I advise organizations before patient‑related decisions are finalized — when assumptions can still be challenged and direction can still change.

My work focuses on:

  • Ethical and reputational risk linked to patient engagement

  • Governance and decision‑making structures

  • Legitimacy of patient‑led approaches

  • System‑level consequences of well‑intentioned initiatives

I provide independent judgment to those who carry decision risk.

How I Work

I work through a small number of carefully scoped engagements:

Executive Advisory Retainers

Confidential, ongoing advisory support to senior leadership or boards on patient‑related risk, ethics, and governance.

Critical Risk Interventions

Short, focused engagements to assess and advise on high‑stakes decisions, initiatives, or partnerships.

Closed‑Door Facilitation & Review

Private sessions or reviews supporting leadership alignment on sensitive patient‑related issues.

Who I Work With

My advisory work supports:

  • Global NGOs, international health organisations and foundations

  • Pharmaceutical, biotech, and life‑sciences companies

  • Policy‑makers and Public Institutions

  • Multi‑stakeholder initiatives and consortia

I work internationally and do not provide country‑specific market access or lobbying support.

A woman with long brown hair, blue eyes, and fair skin, wearing a dark gray business suit, standing indoors in front of a white wall and a staircase, with her right hand resting on her chin.

About Me

I work independently at the intersection of patient experience, health systems, and decision-making.

My background includes more than a decade of work across global health contexts, including over four years in executive role within a leading global organisation operating across multiple regions and stakeholder environments.
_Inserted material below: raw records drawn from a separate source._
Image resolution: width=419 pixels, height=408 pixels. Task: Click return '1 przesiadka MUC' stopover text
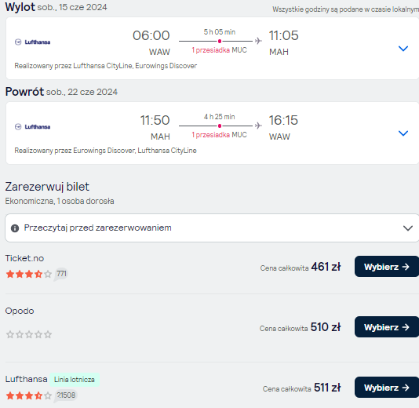point(219,135)
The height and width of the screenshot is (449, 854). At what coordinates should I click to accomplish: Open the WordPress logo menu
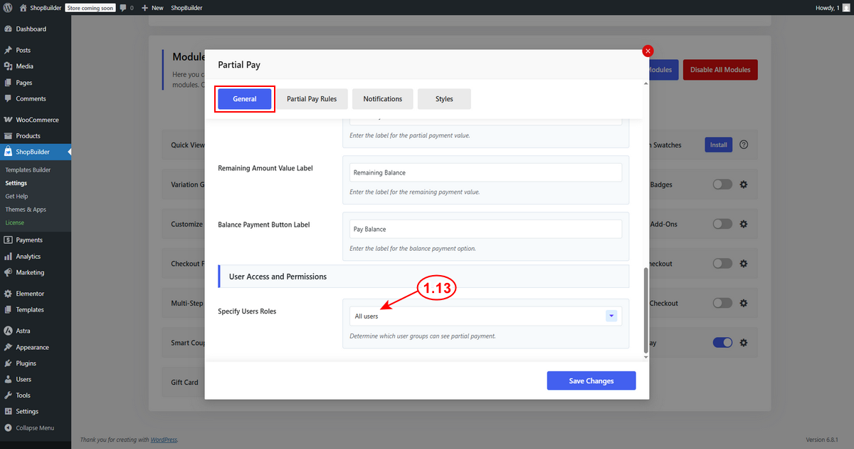point(8,7)
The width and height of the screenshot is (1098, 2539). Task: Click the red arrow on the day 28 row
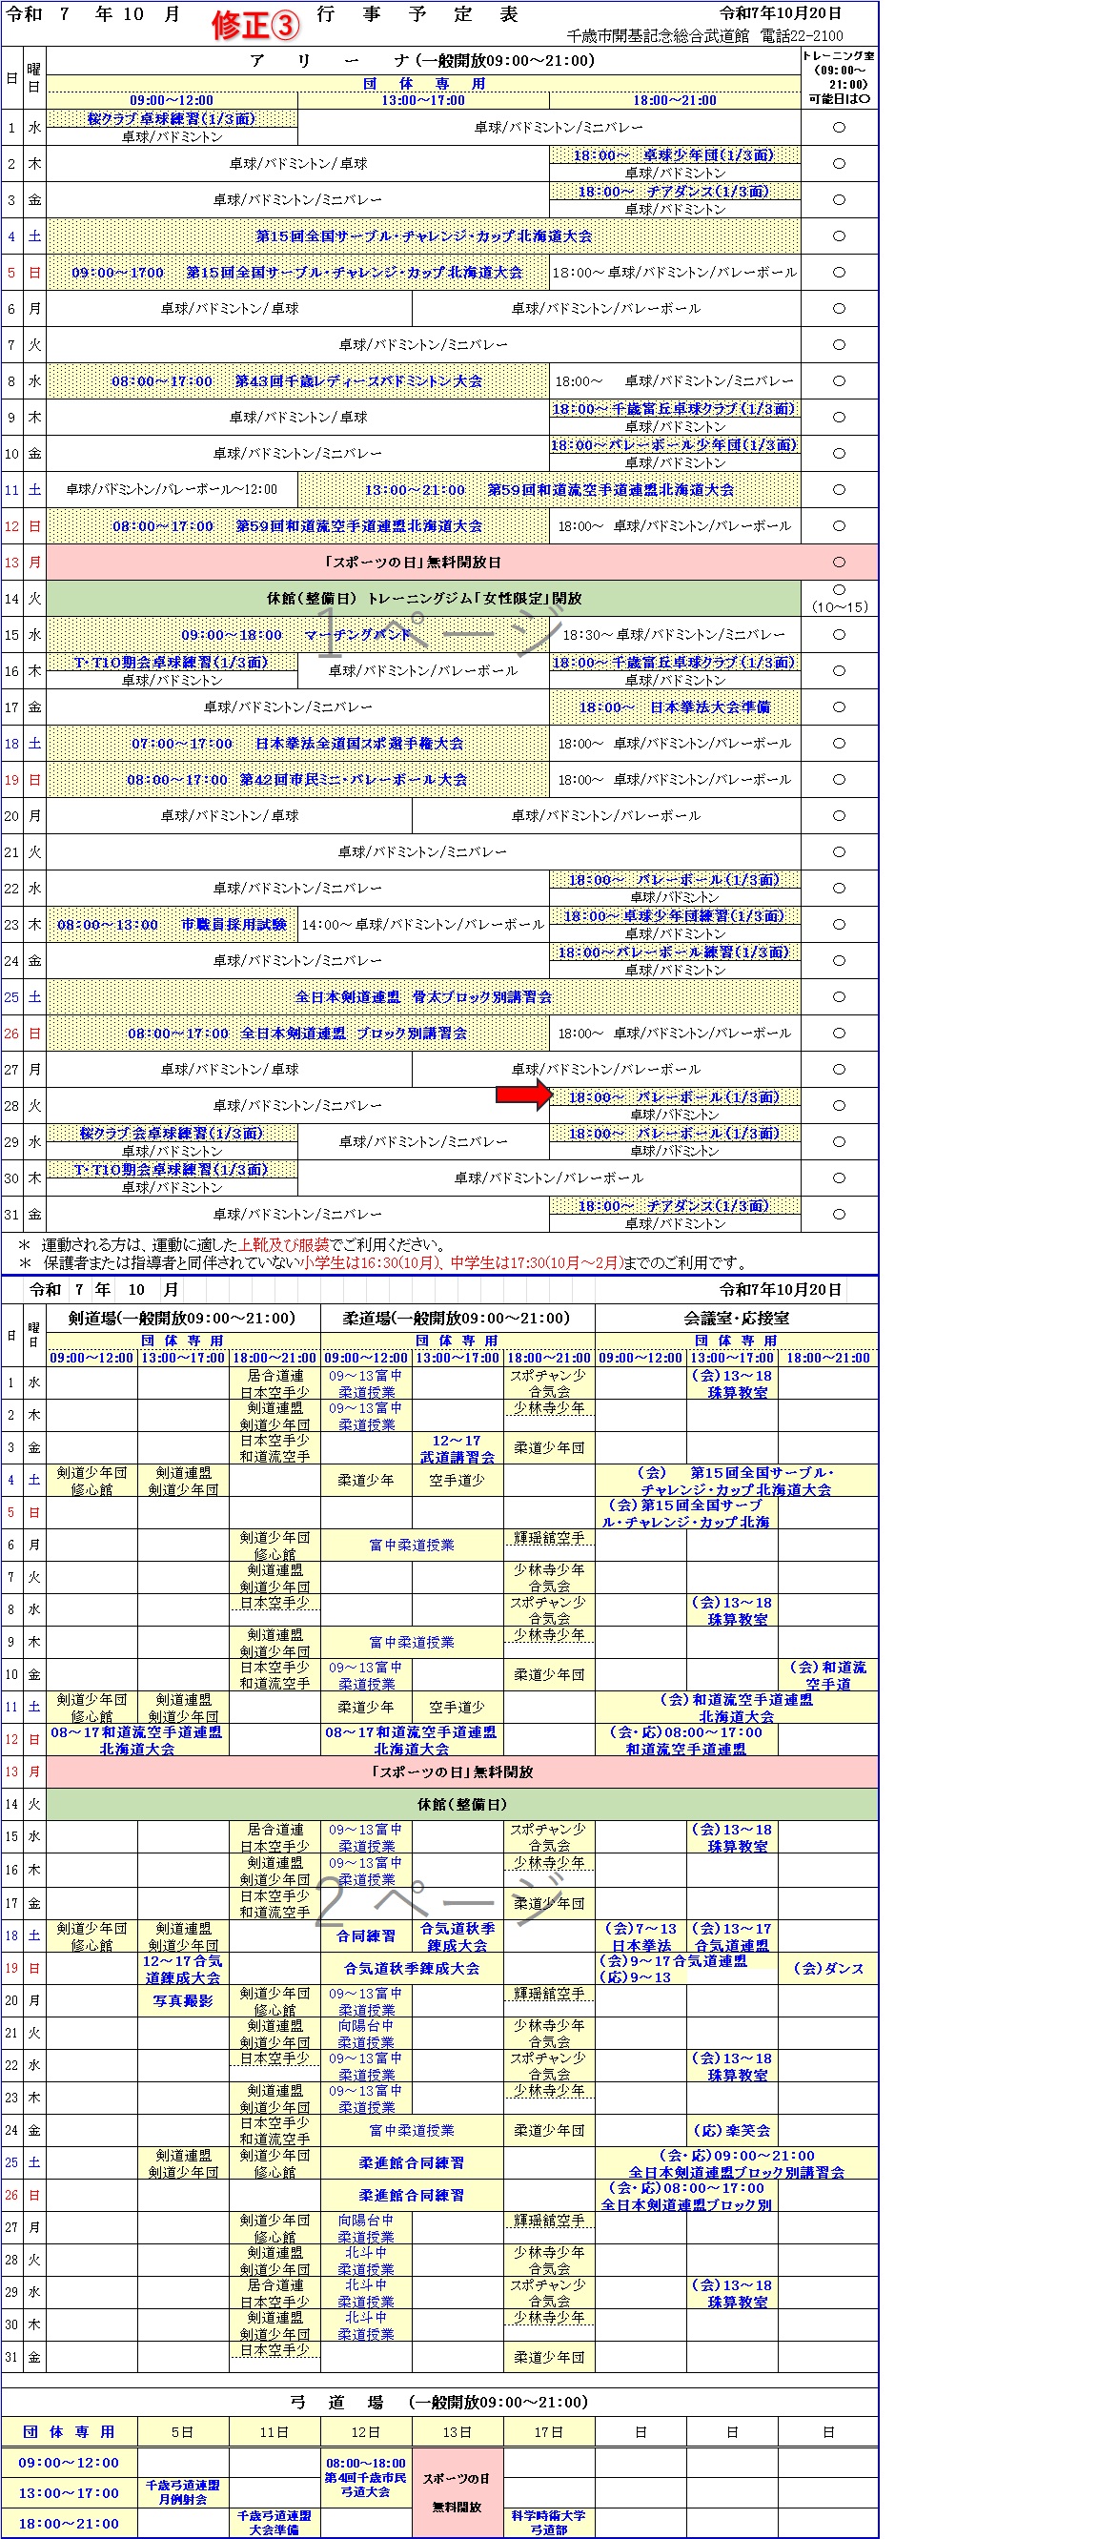(x=522, y=1094)
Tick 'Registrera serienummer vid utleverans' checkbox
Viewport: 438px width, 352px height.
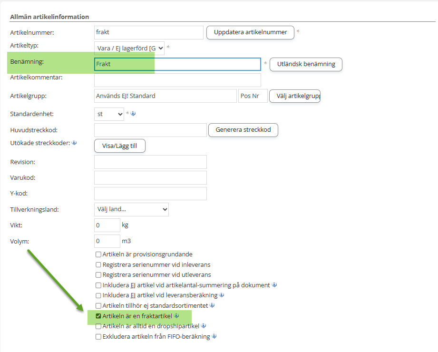pos(98,275)
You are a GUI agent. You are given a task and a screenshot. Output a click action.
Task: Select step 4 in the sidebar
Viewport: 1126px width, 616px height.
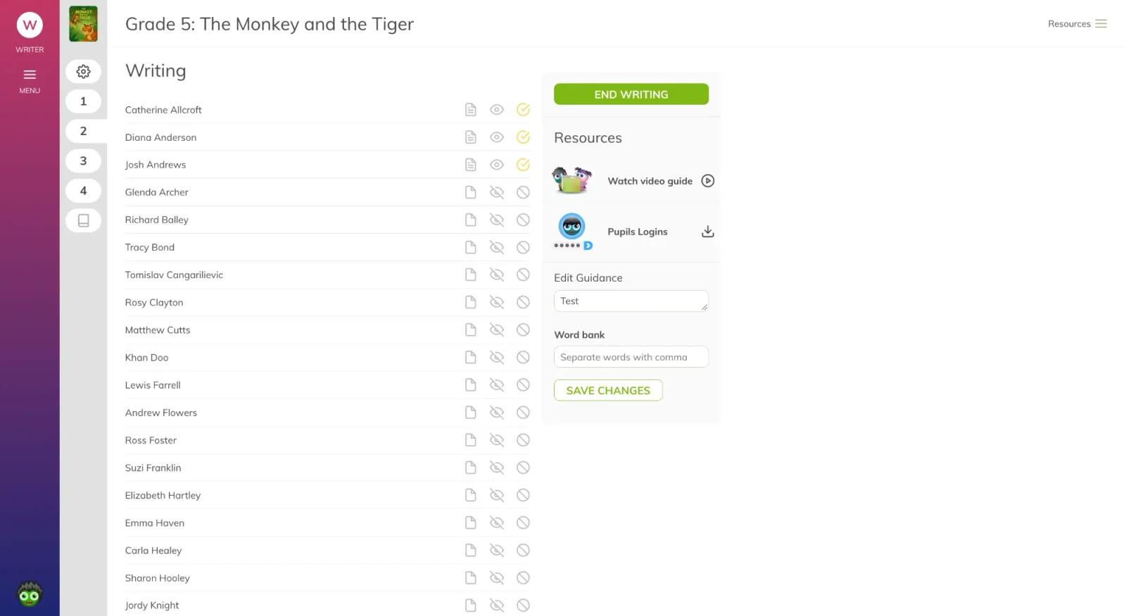[x=83, y=191]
Throughout this work, I have been closely involved in situations where patient engagement was central to legitimacy, trust, and outcomes — and where the consequences of getting it wrong were significant.

What has shaped my work most is not only professional experience, but perspective. I bring a patient-led perspective to system-level questions: an understanding of where lived experience matters, where it is misused, and where assumptions about “engagement” can mask issues of accountability and responsibility.

I am particularly engaged when organisations are navigating complexity — shared ownership, competing incentives, public scrutiny, or uncertainty about what responsible patient engagement actually requires.

My work is intentionally discreet. I do not seek visibility, and I do not trade influence for publicity. I work through confidential, carefully scoped engagements that allow leaders to slow down, challenge assumptions, and make decisions they can stand behind over time.

Alongside my independent work, I serve in a voluntary capacity as President of a national patient organisation in Lithuania. This role is clearly separated from my advisory practice and reflects my long-term commitment to responsible, accountable patient engagement.

At its core, my work is about helping organisations move beyond inclusion towards decisions that are credible, defensible, and grounded in reality.